**CONSIGNES**
1 – Recopiez fidèlement le passage de l'extrait sur l'humanisme qui va de « Reuchlin et Melanchthon » jusqu'à « sur la civilisation. » inclus.
2 – Selon l'extrait sur l'humanisme, pourquoi serait-il faux de concevoir l'humanisme comme un phénomène purement littéraire et rhétorique ? Répondez en une à trois phrases.

**EXTRAIT**

..............................

Reuchlin et Melanchthon (1497-1560) illustrèrent l'humanisme érudit allemand, dont la production littéraire demeure, au total, assez pauvre. En Hongrie, l'empereur Mathias Corvin (1440-1490) favorisa la renaissance des lettres antiques, dont Jan Kochanowski (1530-1584) est le meilleur représentant en Pologne. Partout, l'humanisme assura la restauration des études anciennes ; partout, il exerça une influence réelle sur la civilisation.
4. L'humanisme à l'œuvre
Rien ne serait plus faux, en effet, que d'imaginer l'humanisme comme un phénomène purement littéraire et rhétorique. Sans doute, les humanistes sont-ils, d'abord, de véritables savants, mais ces esprits curieux, acharnés au travail, ne vivent pas une vie ignorante du monde. Hommes pratiques, que rapprochent les uns des autres, dans la république des lettres, visites et échanges de correspondance, ils savent que les bonae artes doivent englober tous les domaines de l'existence. Mus par un sens très vif de l'histoire, que ne gêne point leur passion pour les sources antiques, ils entendent faire œuvre de philosophes, contribuer à la promotion d'une humanité libérée, capable, grâce à sa rénovation spirituelle, d'affronter, mieux qu'il n'était possible dans le passé, tous les problèmes de la vie, moraux, pratiques, intellectuels et philosophiques. Ainsi, la philosophie est, à l'image du macrocosme, dont l'homme est le microcosme, aussi vaste et aussi riche que l'Univers lui-même.

..............................

**DONNÉES FOURNIES**
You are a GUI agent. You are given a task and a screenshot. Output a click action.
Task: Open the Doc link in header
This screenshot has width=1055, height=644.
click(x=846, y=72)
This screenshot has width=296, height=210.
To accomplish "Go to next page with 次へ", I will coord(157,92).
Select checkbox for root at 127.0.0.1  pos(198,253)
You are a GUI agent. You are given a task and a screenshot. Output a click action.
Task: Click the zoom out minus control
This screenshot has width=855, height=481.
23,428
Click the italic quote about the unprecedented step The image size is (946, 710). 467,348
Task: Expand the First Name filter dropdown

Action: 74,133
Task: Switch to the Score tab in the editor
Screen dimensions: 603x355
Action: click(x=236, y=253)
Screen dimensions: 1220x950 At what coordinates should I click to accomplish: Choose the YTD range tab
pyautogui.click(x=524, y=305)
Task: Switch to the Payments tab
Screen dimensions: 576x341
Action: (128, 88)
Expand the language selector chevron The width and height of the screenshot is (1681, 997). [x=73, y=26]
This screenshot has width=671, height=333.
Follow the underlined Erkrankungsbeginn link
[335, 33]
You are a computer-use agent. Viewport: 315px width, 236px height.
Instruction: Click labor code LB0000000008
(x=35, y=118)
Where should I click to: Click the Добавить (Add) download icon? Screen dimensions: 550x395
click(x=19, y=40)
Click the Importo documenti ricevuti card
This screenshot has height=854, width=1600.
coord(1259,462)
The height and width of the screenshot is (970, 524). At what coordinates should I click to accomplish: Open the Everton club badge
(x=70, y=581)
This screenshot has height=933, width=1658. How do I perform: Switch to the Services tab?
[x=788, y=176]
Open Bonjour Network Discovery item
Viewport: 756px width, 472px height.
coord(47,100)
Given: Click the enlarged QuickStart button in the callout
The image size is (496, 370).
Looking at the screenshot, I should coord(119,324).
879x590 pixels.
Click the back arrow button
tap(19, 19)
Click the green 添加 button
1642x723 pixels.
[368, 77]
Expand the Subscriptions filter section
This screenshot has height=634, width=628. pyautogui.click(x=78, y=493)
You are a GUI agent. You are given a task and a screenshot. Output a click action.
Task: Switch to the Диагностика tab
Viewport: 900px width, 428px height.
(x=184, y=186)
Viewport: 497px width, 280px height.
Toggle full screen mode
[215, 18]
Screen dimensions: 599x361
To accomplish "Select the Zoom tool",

..............................

**RÉPONSES ATTENDUES**
1 –
Reuchlin et Melanchthon (1497-1560) illustrèrent l'humanisme érudit allemand, dont la production littéraire demeure, au total, assez pauvre. En Hongrie, l'empereur Mathias Corvin (1440-1490) favorisa la renaissance des lettres antiques, dont Jan Kochanowski (1530-1584) est le meilleur représentant en Pologne. Partout, l'humanisme assura la restauration des études anciennes ; partout, il exerça une influence réelle sur la civilisation.

2 – Les humanistes sont d'abord des savants, mais ils ne vivent pas une vie ignorante du monde. Hommes pratiques, liés par des visites et des échanges de correspondance, ils savent que les bonae artes doivent englober tous les domaines de l'existence. Ils entendent aussi faire œuvre de philosophes et contribuer à une humanité libérée, capable d'affronter tous les problèmes de la vie.